Ideally, with real interest rates slipping into the negative territory for the first time in six years, this would have been an ideal time for businesses to expand. But most companies will see a contraction in revenues in 2020-21, causing the country’s GDP to shrink by 5-5.5%. In aggregate, corporate profits crashed 38% in 2019-20 partly due to inventory losses at oil marketers, but they could shrink again 2019-20.
While there has been a recovery in both manufacturing and services in June — auto sales for instance — companies have attributed this to pent-up demand and are not yet willing to accept the trend will continue. That’s because of the fresh round of lockdowns in some big states as also the geopolitical tensions with China, both of which could continue to hurt business. Indeed, it wouldn’t be far-fetched to say demand for most goods and services will remain muted through March 2021 with a pick-up during the festive season.
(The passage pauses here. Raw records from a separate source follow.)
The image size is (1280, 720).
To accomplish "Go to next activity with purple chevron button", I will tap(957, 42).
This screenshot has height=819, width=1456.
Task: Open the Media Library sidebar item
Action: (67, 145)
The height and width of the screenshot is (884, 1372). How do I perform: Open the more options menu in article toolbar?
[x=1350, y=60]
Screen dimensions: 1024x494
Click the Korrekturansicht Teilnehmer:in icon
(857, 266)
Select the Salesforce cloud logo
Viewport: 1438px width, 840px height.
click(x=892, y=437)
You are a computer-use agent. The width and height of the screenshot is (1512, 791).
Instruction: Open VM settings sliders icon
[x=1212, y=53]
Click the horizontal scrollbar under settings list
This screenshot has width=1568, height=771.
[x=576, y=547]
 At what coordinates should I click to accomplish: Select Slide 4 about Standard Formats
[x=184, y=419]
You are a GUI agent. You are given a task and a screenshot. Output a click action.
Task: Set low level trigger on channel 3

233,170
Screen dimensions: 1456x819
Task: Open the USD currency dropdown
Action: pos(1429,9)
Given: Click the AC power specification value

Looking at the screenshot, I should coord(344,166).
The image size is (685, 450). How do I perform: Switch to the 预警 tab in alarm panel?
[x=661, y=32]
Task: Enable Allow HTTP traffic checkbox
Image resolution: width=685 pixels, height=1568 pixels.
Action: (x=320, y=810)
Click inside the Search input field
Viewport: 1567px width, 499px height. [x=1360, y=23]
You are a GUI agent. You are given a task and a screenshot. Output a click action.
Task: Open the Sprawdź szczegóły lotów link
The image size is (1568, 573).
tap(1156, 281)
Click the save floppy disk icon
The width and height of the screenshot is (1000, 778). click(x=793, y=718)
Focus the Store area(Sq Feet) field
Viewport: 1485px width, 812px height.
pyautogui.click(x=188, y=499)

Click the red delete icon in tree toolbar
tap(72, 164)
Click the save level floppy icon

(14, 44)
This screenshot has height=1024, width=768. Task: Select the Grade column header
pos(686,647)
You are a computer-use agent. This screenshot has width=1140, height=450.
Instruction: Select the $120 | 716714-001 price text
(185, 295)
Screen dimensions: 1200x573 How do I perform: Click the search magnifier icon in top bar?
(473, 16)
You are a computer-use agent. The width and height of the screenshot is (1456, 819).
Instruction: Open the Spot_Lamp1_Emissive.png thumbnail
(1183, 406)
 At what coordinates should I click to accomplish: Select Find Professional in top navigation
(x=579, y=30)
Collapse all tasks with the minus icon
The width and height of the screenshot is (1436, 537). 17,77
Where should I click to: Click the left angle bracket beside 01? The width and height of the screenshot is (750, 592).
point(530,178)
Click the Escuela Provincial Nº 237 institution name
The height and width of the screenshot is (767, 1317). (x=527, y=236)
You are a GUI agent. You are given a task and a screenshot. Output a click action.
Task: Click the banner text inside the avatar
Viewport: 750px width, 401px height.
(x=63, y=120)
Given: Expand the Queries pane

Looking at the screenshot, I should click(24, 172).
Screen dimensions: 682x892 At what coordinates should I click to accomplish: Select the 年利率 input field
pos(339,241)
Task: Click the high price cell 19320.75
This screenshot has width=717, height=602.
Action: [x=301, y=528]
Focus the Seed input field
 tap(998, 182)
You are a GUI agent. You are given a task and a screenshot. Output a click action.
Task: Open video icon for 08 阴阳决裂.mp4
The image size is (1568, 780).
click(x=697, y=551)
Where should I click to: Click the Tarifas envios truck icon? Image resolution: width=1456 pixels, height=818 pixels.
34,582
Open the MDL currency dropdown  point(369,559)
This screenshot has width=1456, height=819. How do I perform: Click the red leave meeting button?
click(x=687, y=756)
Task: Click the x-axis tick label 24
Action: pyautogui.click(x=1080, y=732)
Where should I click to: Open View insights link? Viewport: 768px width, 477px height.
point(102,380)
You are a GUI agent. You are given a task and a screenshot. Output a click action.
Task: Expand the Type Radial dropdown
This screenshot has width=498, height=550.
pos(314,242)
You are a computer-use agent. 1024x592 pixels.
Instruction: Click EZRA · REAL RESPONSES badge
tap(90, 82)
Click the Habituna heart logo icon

While many are betting on the rural economy to spur demand — given the good rabi crop, chances of a good monsoon, increased allocations on rural employment and welfare schemes — economists have pointed out prices of farm products may stay subdued due to bountiful harvests and only a moderate increases in support prices. Sectors that employ large numbers and are catalytic for the economy, real estate and construction, for example, are unlikely to see too much improvement in activity as consumers stay away from big-ticket buys like homes.
Despite only 10 days of inactivity in Q4FY20, corporate earnings were less than ordinary. Given the deterioration in the environment since then, and the expectation that normalcy will not return before December, earnings for 2020-21 will be a washout. Analysts at Kotak Institutional Equities (KIE) expect net profits for the Nifty-50 to grow 38% in 2021-22 on the back of a fall of 3.2% in 2020-21. “We would note that the modest decline in net profits in FY2021 hides bigger decline in operating profits as FY2020 profit was impacted negatively by large adventitious and inventory losses of the downstream oil companies and RIL,” they wrote.